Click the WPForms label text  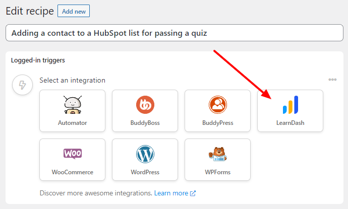coord(218,172)
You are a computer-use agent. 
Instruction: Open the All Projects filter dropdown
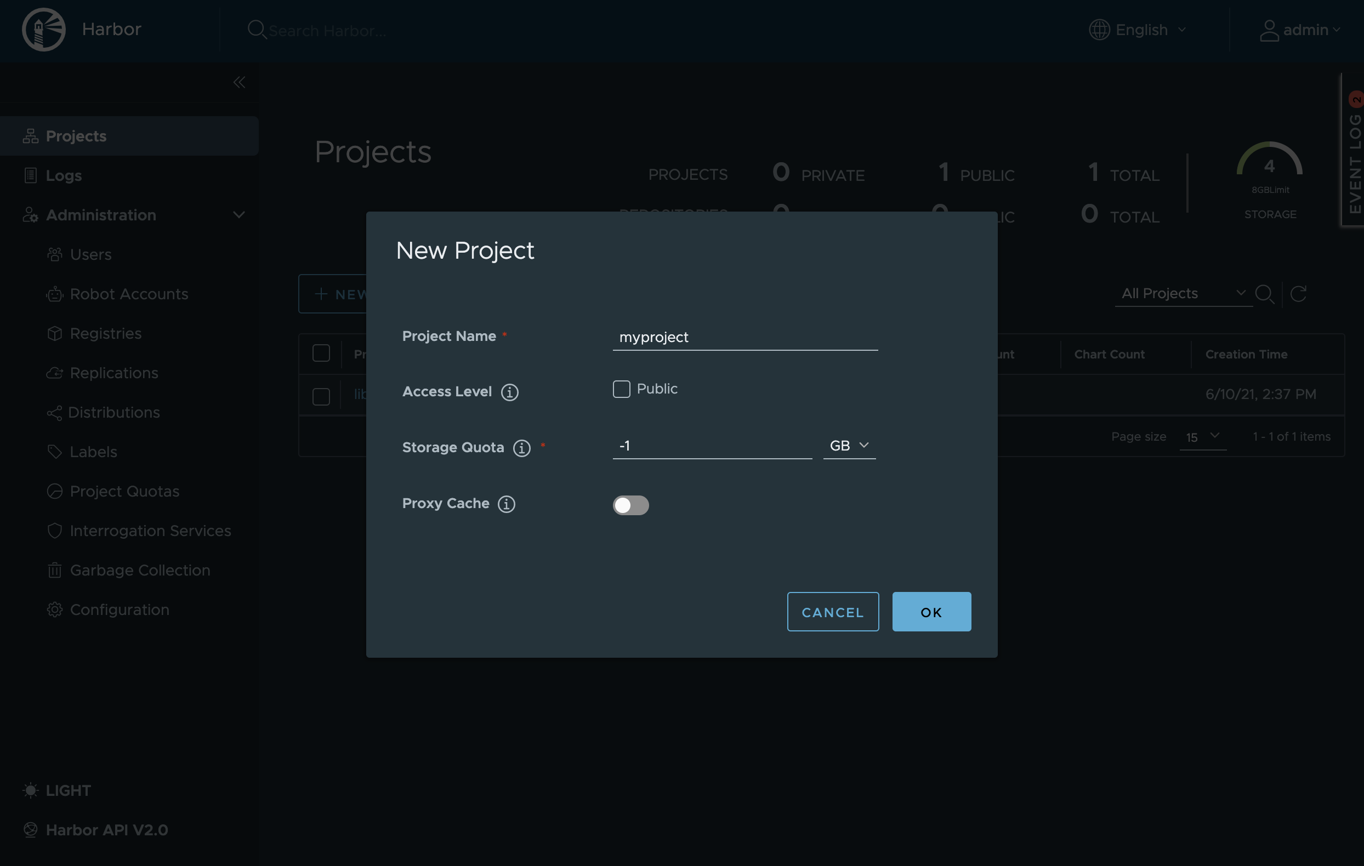click(x=1182, y=292)
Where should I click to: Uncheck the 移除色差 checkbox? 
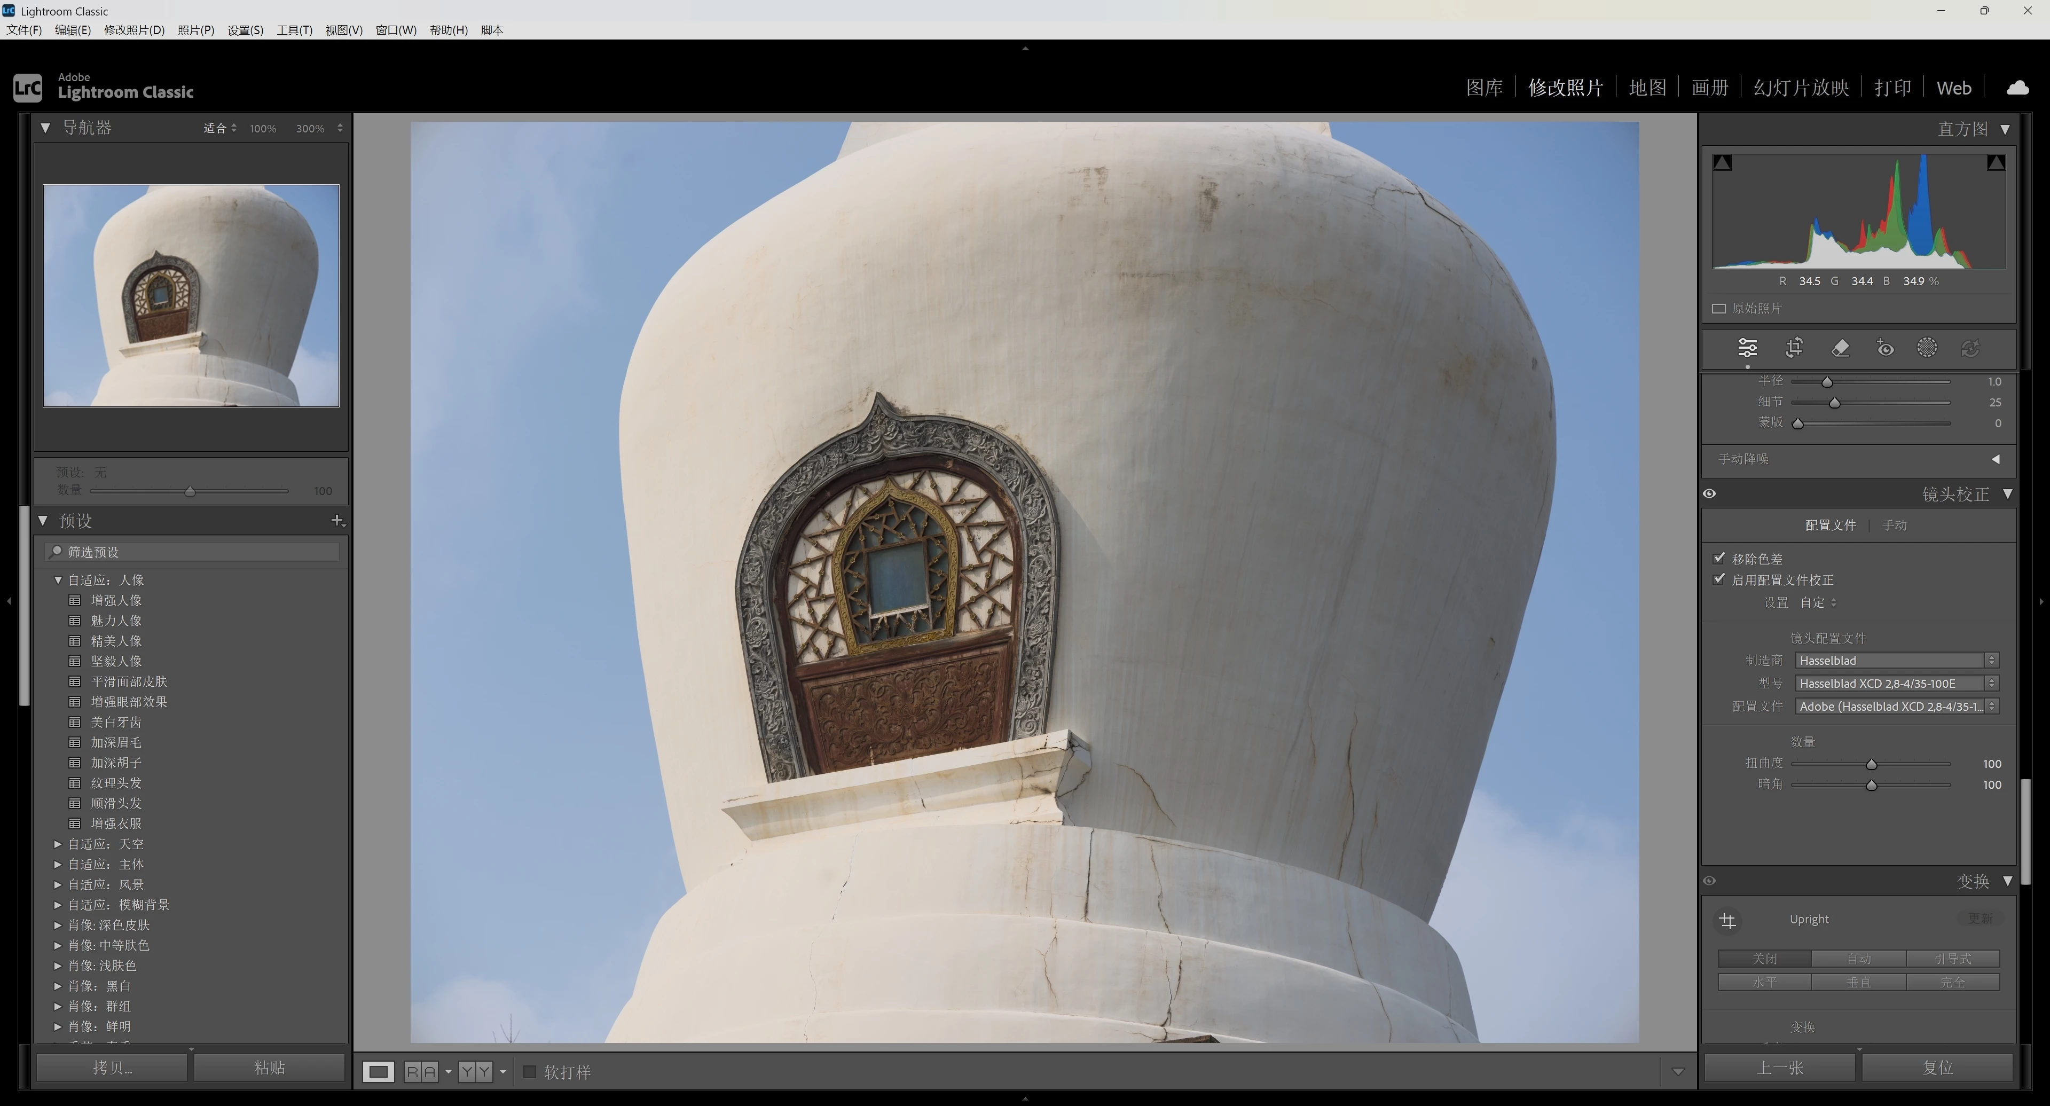(1719, 559)
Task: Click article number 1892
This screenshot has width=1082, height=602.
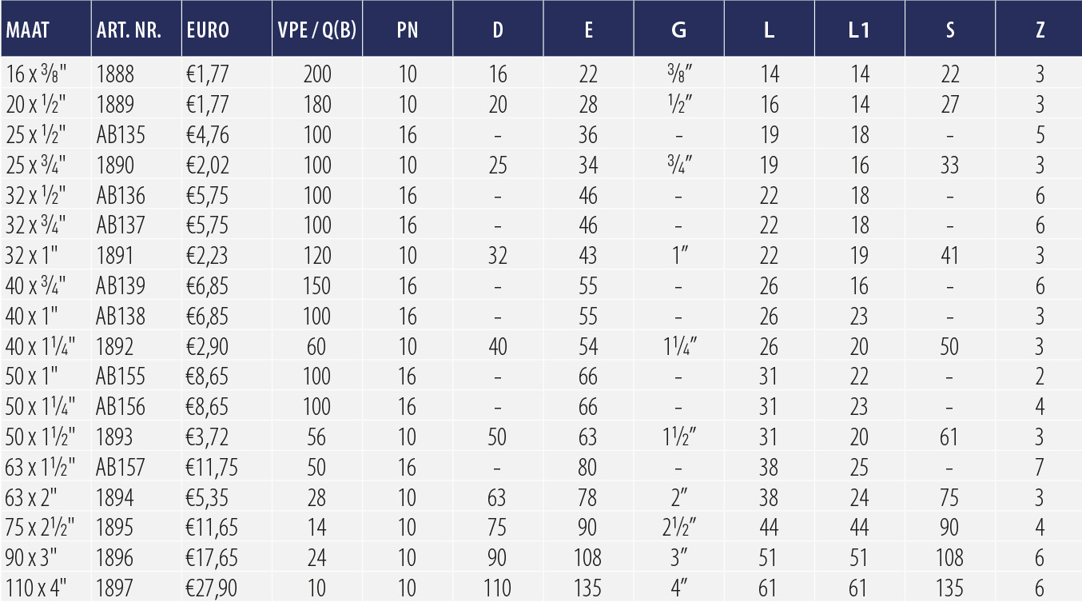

- [Task to carry out]:
Reproduce the records above, starting at the line that contains "Task: Click article number 1892" and ending at the end of the records, and leave the pictures out.

- [Problem solution]:
Task: Click article number 1892
This screenshot has width=1082, height=602.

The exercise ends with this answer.